What is going on here? Is this scenario actually supposed to last the better part of ten minutes all while unlimited ammo shoots out of a mounted gun? Wow that is a ballsy move on the developer’s part; it really shows the facelessness and cruelty of war. However I do need to go feed the cats, make some iced tea and field a work phone call. About fifteen minutes later I return to the game.
I am back in the mountains with their patches of snow, sand and dirt. I am a warrior. I am becoming a bored warrior at that. This is totally mentally challenged. How long can one be expected to play this level out? I pause the game again and decide to research the Internet. Since the game is all of a week old I find very little about this segment. After some searching I do find a walk through video on YouTube for the game. In the 17th or so video in a series dedicated to this game (some people just have way to much free time), I find the Defend the Crash Site part of the game that I am stuck at. I watch the player on YouTube and find they are finished with the gun turret and are moved on within 2 min of the scenario starting? Was I playing a glitch for a half an hour thinking it was some kind of metaphor for war and combat? Did this game really do that? How is this game a lead title for a publisher with the amount of bugs it has? I become humorously disappointed in the game, and shut it down for a while.
A few hours later, I fire up the game again and within fifteen minutes of the Defend the Crash Site objective; I finish the single player campaign on hard mode. In what seems to be a trending style with most modern military shooters is that they end on a downer.
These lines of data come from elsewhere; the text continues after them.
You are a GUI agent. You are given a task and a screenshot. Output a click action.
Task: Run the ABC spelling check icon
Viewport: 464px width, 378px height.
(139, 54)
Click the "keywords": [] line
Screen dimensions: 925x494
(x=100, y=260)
No Bad Dudes style hang out with President Ronnie or celebration for a job well done. This game was straight up depressing. The following words came out of my mouth, “I will never play this game again.”
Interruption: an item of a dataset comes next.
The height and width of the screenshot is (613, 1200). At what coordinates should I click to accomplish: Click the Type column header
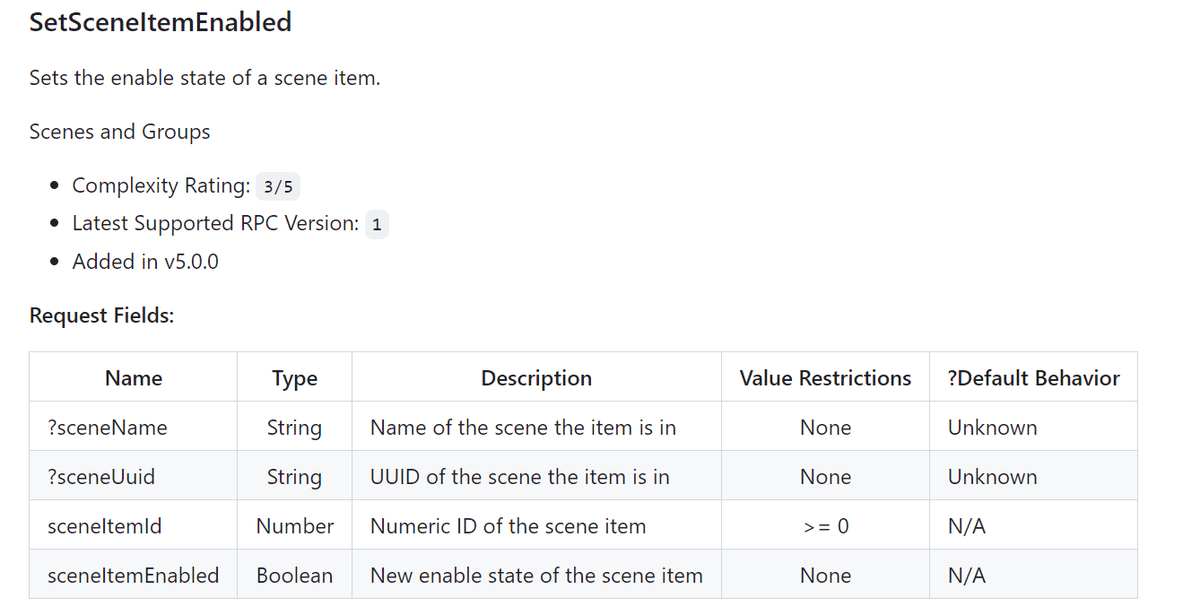pos(294,378)

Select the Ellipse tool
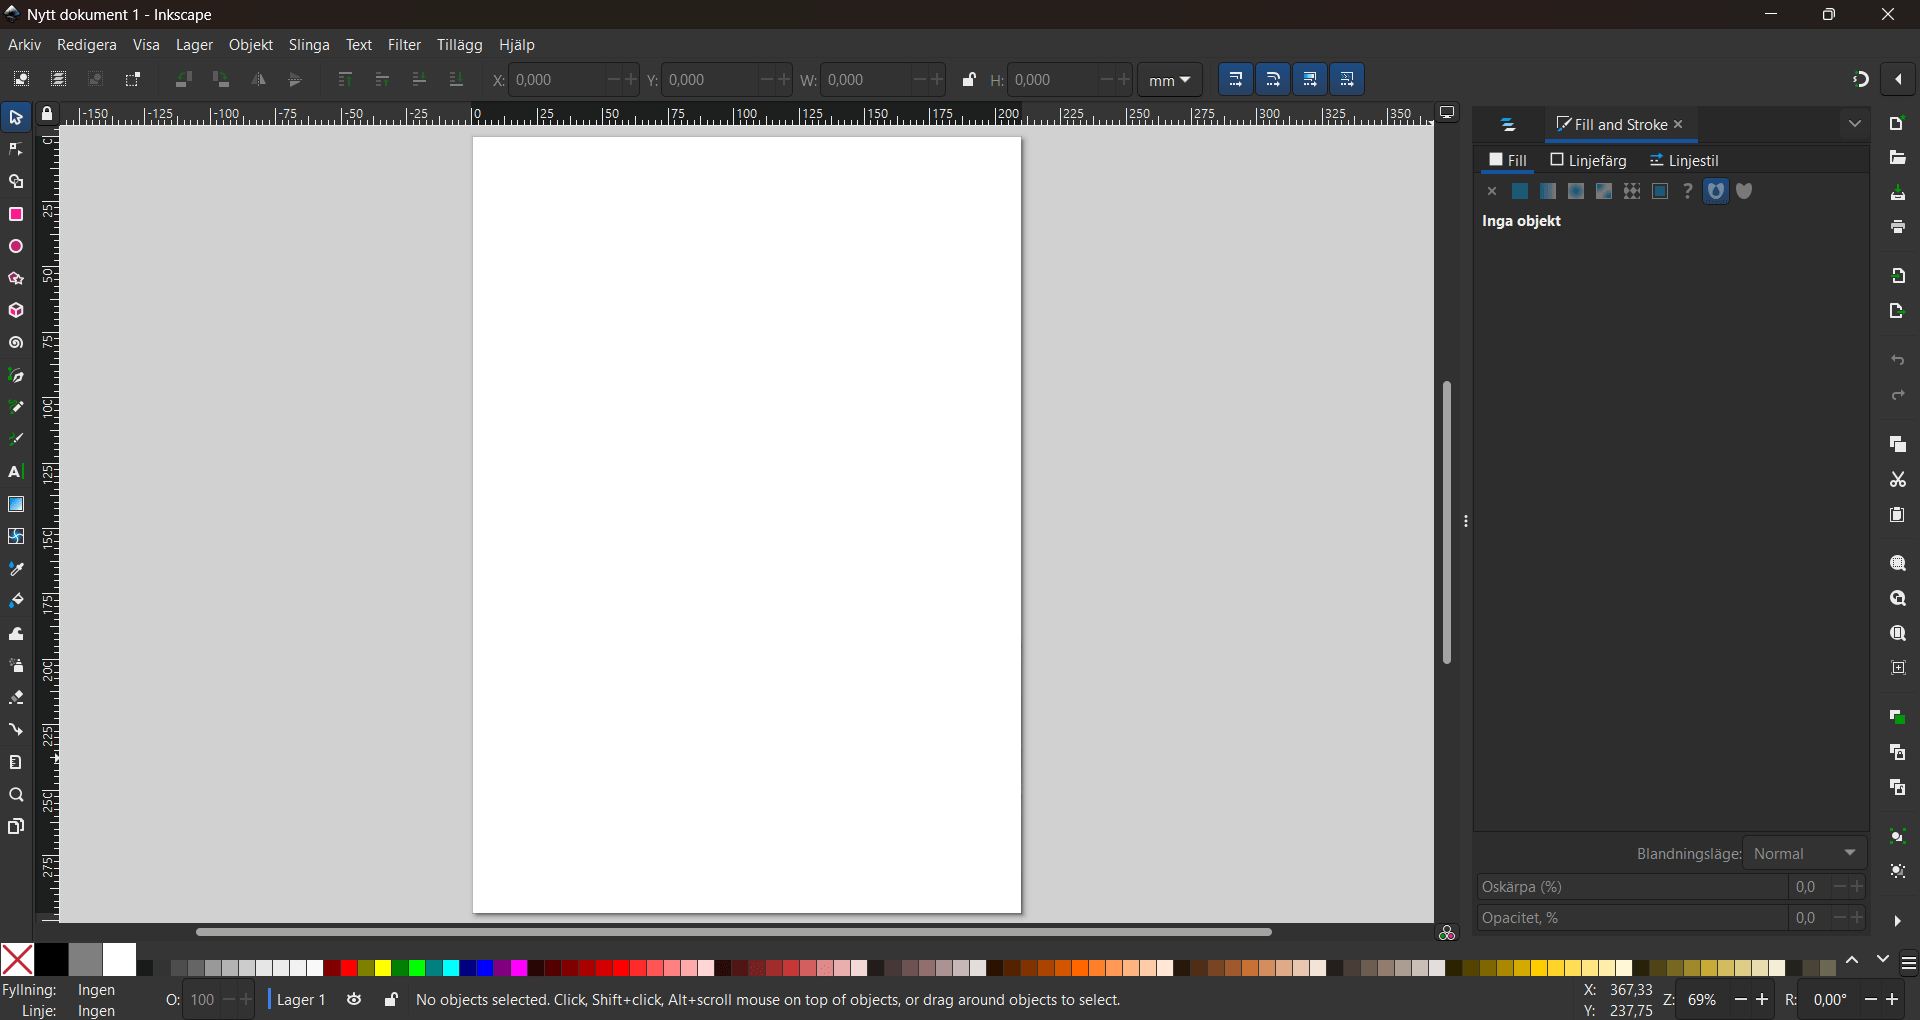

Medal of Honor should be a downloadable game, sans the single player campaign. Sadly, at its core, the Medal of Honor multiplayer is just Battlefield 1943 without the boats, airplanes and the fun. With only 3 player classes to choose from, they don’t try really hard to not have you think of Battlefield 1943. I saw an interview with the some of the creators discussing the Battlefield series saying, “Battlefield will always first be a sand box game.” They built Bad Company on these ideas. Medal of Honor was built firstly as a very linear shooter, with little room for improvisation. By getting DICE to handle the multiplayer aspects of the game is all fine and dandy but their style of game design is what pushes their single player games along. The Medal of Honor multiplayer should have been sold as a downloadable game for about 15 to 20 dollars, not as part of a $60.00 triple A package. If the single player was a downloadable only game I would tell you to avoid it.
If you want a satisfying suggestion might I suggest Battlefield: Bad Company 2. Both the single player and multiplayer are solid, and with the new content coming out this winter, Battlefield: Bad Company 2 Vietnam, there will be plenty of reasons to go back to the front.